The regulatory body for lending in Nigeria has posed “apparent contradictions on monetary policy,” Bloomberg reported. Analysts said that the unpredictability of the rules could have a negative impact on Nigerian lending companies.

This conflicting situation came after the county’s central bank forced lenders for months to increase the funds they allocate for credit activities. However, the regulatory body recently released a policy that can lead to an opposing result.

According to Bloomberg, Governor Godwin Emefiele increase the percentage that lenders need to deposit to the central bank by 500 basis points. This portion is not allowed to earn any interest.

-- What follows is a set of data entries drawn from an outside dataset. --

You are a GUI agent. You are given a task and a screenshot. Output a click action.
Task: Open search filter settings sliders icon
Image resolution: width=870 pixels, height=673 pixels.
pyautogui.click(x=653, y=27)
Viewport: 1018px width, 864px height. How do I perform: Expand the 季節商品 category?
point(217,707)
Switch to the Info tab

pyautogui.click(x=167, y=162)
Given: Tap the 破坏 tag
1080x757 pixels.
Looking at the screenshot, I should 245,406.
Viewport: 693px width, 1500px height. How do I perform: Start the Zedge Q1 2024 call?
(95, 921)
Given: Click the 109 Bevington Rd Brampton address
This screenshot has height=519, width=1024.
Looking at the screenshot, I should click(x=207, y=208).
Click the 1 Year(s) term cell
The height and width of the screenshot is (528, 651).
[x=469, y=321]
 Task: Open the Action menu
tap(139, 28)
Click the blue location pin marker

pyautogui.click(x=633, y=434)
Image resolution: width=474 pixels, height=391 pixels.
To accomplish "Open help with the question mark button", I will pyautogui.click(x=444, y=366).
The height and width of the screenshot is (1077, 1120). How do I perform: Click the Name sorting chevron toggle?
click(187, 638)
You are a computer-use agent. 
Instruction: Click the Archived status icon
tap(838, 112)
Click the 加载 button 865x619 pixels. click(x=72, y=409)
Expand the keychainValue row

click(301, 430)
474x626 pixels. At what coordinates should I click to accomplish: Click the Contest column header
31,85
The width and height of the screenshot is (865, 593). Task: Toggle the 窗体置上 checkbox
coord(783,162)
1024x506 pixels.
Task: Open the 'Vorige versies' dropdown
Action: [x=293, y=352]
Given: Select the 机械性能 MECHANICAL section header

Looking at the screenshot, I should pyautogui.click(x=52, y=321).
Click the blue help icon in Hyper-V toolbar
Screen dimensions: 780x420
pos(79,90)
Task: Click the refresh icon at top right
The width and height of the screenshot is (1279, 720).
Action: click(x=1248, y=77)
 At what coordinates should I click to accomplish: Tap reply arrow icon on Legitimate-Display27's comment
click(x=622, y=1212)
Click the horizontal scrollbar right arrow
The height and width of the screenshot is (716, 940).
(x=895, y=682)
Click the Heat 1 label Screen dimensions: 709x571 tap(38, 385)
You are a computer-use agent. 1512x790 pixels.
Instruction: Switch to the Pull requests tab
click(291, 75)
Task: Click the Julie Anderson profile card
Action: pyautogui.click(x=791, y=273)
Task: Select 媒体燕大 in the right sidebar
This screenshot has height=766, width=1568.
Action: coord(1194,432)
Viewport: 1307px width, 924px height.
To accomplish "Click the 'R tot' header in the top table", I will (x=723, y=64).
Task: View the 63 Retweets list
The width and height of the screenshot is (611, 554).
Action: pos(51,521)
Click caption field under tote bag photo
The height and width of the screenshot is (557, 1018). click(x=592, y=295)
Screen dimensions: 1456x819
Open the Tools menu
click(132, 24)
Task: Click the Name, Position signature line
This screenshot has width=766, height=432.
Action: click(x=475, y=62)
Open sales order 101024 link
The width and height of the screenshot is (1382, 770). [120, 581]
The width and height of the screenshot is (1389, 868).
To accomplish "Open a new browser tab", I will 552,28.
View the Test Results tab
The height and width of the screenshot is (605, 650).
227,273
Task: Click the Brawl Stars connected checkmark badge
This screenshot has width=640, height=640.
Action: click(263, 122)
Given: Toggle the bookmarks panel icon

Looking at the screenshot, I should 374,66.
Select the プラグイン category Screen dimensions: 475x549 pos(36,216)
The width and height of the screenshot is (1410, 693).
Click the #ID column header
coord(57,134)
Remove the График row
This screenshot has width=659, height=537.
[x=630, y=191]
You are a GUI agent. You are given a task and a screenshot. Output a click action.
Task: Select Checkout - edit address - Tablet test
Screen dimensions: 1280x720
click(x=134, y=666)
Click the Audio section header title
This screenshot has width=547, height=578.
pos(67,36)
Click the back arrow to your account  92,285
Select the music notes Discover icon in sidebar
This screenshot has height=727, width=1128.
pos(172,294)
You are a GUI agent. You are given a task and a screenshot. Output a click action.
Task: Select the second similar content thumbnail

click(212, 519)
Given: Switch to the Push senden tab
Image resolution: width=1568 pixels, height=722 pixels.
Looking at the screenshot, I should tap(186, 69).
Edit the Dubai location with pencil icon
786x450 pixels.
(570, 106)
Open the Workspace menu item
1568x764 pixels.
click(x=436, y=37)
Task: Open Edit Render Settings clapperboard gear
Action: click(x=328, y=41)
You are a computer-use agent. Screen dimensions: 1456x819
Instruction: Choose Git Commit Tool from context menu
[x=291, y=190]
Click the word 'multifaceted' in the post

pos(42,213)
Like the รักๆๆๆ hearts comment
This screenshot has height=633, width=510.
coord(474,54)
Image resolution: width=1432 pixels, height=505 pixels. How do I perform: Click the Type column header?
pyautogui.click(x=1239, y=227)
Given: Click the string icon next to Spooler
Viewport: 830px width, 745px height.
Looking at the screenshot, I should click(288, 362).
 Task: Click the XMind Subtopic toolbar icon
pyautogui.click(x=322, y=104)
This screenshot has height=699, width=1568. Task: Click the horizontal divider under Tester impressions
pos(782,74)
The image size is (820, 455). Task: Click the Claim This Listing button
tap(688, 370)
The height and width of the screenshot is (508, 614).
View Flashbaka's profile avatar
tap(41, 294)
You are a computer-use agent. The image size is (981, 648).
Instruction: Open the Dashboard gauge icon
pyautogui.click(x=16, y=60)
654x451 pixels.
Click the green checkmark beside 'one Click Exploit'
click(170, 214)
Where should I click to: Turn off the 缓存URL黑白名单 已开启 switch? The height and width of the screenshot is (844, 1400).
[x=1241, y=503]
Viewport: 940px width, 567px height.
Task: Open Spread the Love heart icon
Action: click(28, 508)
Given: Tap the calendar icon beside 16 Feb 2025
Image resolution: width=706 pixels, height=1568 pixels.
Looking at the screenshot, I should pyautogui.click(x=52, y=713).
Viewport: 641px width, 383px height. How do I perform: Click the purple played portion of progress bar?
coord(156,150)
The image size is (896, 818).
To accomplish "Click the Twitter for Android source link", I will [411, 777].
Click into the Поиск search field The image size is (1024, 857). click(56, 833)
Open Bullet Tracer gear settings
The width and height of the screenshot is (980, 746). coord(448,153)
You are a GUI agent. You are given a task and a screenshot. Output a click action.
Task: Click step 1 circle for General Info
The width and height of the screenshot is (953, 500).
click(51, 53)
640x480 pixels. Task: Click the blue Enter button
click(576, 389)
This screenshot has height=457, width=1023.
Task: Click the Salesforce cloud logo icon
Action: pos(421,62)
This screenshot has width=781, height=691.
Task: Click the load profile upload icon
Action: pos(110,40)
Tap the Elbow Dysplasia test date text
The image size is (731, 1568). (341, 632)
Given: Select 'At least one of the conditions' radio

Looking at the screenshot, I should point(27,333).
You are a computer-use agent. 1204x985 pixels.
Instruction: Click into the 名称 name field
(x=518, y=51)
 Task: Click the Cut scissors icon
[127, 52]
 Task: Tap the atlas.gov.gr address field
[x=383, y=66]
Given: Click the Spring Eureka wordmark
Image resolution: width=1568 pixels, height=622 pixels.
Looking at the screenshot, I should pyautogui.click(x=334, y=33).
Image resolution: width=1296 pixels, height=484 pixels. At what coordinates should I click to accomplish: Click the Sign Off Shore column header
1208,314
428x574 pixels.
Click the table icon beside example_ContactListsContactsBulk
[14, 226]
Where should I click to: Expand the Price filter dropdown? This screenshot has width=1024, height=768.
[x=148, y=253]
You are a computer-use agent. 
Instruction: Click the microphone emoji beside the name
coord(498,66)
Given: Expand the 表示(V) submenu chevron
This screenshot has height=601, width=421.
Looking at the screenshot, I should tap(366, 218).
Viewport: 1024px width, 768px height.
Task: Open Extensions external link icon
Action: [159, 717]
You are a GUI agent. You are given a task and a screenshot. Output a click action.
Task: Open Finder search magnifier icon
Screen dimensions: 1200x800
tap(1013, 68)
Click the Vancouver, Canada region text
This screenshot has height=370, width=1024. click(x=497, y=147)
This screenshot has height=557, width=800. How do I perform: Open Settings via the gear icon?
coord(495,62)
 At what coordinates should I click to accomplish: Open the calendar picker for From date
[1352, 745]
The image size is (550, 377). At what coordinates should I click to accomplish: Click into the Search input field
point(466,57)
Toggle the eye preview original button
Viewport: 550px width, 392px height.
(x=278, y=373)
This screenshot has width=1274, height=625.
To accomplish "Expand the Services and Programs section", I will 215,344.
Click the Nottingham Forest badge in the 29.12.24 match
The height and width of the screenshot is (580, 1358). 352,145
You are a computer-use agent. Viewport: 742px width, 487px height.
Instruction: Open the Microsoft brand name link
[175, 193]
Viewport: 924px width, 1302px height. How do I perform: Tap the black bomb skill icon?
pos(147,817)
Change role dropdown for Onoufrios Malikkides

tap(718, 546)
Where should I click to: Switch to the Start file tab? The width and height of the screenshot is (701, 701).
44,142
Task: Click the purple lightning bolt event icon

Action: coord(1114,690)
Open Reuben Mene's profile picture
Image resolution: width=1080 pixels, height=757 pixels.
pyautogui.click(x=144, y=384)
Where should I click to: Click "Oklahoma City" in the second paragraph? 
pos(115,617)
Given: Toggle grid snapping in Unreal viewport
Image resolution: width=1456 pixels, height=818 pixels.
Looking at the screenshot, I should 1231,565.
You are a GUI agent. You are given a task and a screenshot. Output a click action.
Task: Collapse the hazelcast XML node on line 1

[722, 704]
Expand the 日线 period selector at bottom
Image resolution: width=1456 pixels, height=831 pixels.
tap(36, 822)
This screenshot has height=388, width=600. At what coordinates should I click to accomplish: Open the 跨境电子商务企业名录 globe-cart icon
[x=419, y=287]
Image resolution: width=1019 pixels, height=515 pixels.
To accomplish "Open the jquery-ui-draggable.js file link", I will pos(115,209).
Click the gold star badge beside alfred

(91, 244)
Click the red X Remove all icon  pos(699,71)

With this surge in the amount required from lending companies, “the central bank is draining lenders of the funds they would typically use to create loans.” Today, these firms are required to deposit 27.5% to the regulator. This new percentage is considered the highest it has been in over four years.

Nigeria Lenders ‘Unpredictable’ Rules

American credit rating agency Fitch Ratings said that the central bank’s action intends to minimize the liquidity of the banking sector. Through this, the regulator hopes to hold back impending inflation.

Moreover, experts told Reuters that the country was at 11.98% inflation back in December. This indicates the fourth month of increase, which is aggravated by the closure of Nigerian borders due to smuggling.

Meanwhile, Reuters maintained the 13.5% interest rate. According to Emefiele, it is necessary to keep this rate “for sustainable support to growth before any possible adjustment.” This decision is consistent with analysts’ predictions.

As Africa’s strongest economy, Nigeria has recently come out of its first recession in 25 years. However, its economy remains delicate, leading to the central bank’s decision to stimulate it through lending.

A spokesperson for the bank said that the move was also taken as “this is not the right time to push for more credit.”